EXTRACT PROVIDED:
>>>
Brian A. Bilberry, Thomas W. Kolbe, Department of the Corporation Counsel Maui, Wailuku, HI, for Defendant.
ORDER GRANTING IN PART AND DENYING IN PART DEFENDANT COUNTY OF MAUI'S MOTION FOR SUMMARY JUDGMENT
Plaintiffs Spirit of Aloha Temple and Frederick R. Honig want to conduct what they say are church activities on land that is zoned for agricultural use on Maui. They applied to the Maui Planning Commission for a Special Use Permit that would have allowed those activities on their land. Among other things, Plaintiffs argued to the Maui Planning Commission that denying their application would violate a section of the Religious Land Use and Institutionalized Persons Act ("RLUIPA"). The Planning Commission rejected that RLUIPA argument, denying the application and stating that the County of Maui had a compelling governmental interest in protecting the health, lives, and safety of the public and that, given the nature of the narrow road leading to Plaintiffs' property, denial of the permit application was the least restrictive means of furthering that interest.
Plaintiffs appealed the application denial to the state trial court. However, they deliberately stated in connection with their appeal to the state court that they were reserving for federal court the adjudication of any federal claims. Plaintiffs did challenge in their appeal the Planning Commission's finding that the permit denial was the least restrictive means of furthering the compelling governmental interest of road safety. That finding was made in connection with the Commission's rejection of Plaintiffs' RLUIPA argument. The state court affirmed without mentioning RLUIPA.
Plaintiffs now seek to proceed in this court with a claim under the same RLUIPA section (Count I) that it had told the Planning Commission would be violated if the permit application were denied. Plaintiffs also bring claims under other RLUIPA sections not cited before the Planning Commission or the state court, and under other federal and state laws.
The County of Maui moves for summary judgment on all remaining claims, arguing that the claims are precluded by the state court ruling that affirmed the Planning Commission's decision. The only count to which res judicata could even arguably apply is Count I. This court concludes that res judicata is inapplicable to Count I, but that the collateral estoppel doctrine bars Count I. While the different RLUIPA claim in Count II is not subject to res judicata, it too is barred by collateral estoppel. All other claims except the RLUIPA claim in Count IV are also barred by collateral estoppel.
The factual background for this case was set forth in this court's previous orders. See 2019 WL 2146237 (D. Haw. May 16, 2019) ; 384 F.Supp.3d 1231 (D. Haw. 2019) ; 322 F. Supp. 3d 1051 (D. Haw. 2018). That background is incorporated by reference and is supplemented below.
On November 21, 2012, Spirit of Aloha Temple, through Fredrick Honig, submitted a second Special Use Permit application to use property located on agricultural land for church activities. ECF No. 183-6, PageID #2803. The denial of the first Special Use Permit application is not at issue on the motion now before the court. While the Planning Commission originally denied the second application, it rescinded that denial on April 8, 2014. See ECF No. 219-3, PageID # 4795.
<<<
DATA EXTRACT:
>>>
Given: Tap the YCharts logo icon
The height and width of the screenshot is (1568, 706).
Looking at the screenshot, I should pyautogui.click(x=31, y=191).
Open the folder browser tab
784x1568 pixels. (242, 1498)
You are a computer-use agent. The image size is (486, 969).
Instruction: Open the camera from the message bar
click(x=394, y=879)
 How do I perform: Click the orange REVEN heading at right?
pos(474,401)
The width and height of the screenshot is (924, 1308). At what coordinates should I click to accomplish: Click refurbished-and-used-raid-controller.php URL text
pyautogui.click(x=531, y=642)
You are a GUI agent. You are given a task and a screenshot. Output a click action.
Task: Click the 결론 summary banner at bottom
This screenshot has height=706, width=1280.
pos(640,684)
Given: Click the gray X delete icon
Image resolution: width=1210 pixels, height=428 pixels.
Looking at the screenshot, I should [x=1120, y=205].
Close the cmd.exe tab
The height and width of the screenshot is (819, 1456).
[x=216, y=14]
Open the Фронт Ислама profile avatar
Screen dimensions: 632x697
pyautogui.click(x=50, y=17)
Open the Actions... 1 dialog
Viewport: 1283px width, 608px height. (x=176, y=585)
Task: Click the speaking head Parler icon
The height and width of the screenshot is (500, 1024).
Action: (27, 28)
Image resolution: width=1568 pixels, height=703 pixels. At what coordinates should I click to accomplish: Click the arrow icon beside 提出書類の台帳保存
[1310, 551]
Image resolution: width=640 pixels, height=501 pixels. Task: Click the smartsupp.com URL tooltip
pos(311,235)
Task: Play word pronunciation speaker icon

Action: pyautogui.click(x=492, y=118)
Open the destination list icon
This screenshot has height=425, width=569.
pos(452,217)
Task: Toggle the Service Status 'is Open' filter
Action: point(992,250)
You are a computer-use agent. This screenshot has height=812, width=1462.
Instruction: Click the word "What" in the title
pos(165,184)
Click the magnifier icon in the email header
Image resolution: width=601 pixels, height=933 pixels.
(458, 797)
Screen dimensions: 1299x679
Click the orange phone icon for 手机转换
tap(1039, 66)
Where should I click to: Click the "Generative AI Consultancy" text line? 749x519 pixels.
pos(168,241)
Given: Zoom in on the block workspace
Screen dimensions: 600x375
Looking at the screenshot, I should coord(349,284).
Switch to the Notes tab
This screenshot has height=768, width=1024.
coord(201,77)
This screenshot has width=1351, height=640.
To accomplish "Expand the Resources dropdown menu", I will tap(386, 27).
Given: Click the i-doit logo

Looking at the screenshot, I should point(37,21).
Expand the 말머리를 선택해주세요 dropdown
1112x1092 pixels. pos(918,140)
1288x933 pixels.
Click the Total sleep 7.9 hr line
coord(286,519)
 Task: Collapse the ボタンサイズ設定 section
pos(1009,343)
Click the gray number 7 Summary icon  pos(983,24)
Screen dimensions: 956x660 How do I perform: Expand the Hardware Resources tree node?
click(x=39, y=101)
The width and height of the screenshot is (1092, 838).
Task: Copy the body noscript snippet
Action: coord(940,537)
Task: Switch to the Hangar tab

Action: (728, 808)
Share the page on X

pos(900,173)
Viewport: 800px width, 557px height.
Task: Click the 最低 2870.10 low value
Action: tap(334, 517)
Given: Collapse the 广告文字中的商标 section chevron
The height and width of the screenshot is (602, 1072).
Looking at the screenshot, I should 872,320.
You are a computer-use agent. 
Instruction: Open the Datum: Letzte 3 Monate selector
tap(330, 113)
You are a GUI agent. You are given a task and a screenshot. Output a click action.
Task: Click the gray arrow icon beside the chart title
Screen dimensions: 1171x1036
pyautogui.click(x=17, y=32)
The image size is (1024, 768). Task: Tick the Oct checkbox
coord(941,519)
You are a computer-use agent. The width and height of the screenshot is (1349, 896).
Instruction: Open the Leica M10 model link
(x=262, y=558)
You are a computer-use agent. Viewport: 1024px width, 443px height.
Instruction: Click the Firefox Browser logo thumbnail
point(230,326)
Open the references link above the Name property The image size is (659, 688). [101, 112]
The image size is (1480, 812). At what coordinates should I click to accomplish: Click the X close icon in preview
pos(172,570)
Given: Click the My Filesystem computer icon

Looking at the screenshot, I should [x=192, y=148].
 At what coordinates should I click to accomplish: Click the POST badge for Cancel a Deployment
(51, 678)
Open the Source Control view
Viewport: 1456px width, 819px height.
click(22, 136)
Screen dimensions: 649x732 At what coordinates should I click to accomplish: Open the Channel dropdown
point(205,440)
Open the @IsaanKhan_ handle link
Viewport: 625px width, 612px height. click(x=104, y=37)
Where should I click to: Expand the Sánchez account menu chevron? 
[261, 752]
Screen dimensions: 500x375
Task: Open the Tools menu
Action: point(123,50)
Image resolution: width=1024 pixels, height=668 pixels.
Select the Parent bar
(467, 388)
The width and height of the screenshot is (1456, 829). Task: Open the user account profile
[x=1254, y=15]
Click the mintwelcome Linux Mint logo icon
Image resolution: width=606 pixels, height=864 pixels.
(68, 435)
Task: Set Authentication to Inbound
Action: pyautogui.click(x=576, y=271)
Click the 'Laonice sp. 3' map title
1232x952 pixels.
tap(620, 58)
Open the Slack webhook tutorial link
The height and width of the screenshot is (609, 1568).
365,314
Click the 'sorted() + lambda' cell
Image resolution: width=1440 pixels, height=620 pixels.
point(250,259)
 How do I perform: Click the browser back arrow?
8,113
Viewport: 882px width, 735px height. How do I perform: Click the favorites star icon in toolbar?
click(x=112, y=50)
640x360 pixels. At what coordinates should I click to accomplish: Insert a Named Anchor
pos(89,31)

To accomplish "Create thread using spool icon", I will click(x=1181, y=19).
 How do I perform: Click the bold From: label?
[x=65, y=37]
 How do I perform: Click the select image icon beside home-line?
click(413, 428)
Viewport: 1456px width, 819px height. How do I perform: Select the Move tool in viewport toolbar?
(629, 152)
<<<
STATED TASK 1:
According to the court order excerpt, on what date did the Planning Commission rescind its denial of the second Special Use Permit application?
STATED TASK 2:
Copy out the lines of the listing from its first line through the line containing "784x1568 pixels. (242, 1498)", with both ends included.
The court order excerpt and the listing have no connection to each other.

FULL RESPONSE 1:
April 8, 2014.

FULL RESPONSE 2:
Given: Tap the YCharts logo icon
The height and width of the screenshot is (1568, 706).
Looking at the screenshot, I should pyautogui.click(x=31, y=191).
Open the folder browser tab
784x1568 pixels. (242, 1498)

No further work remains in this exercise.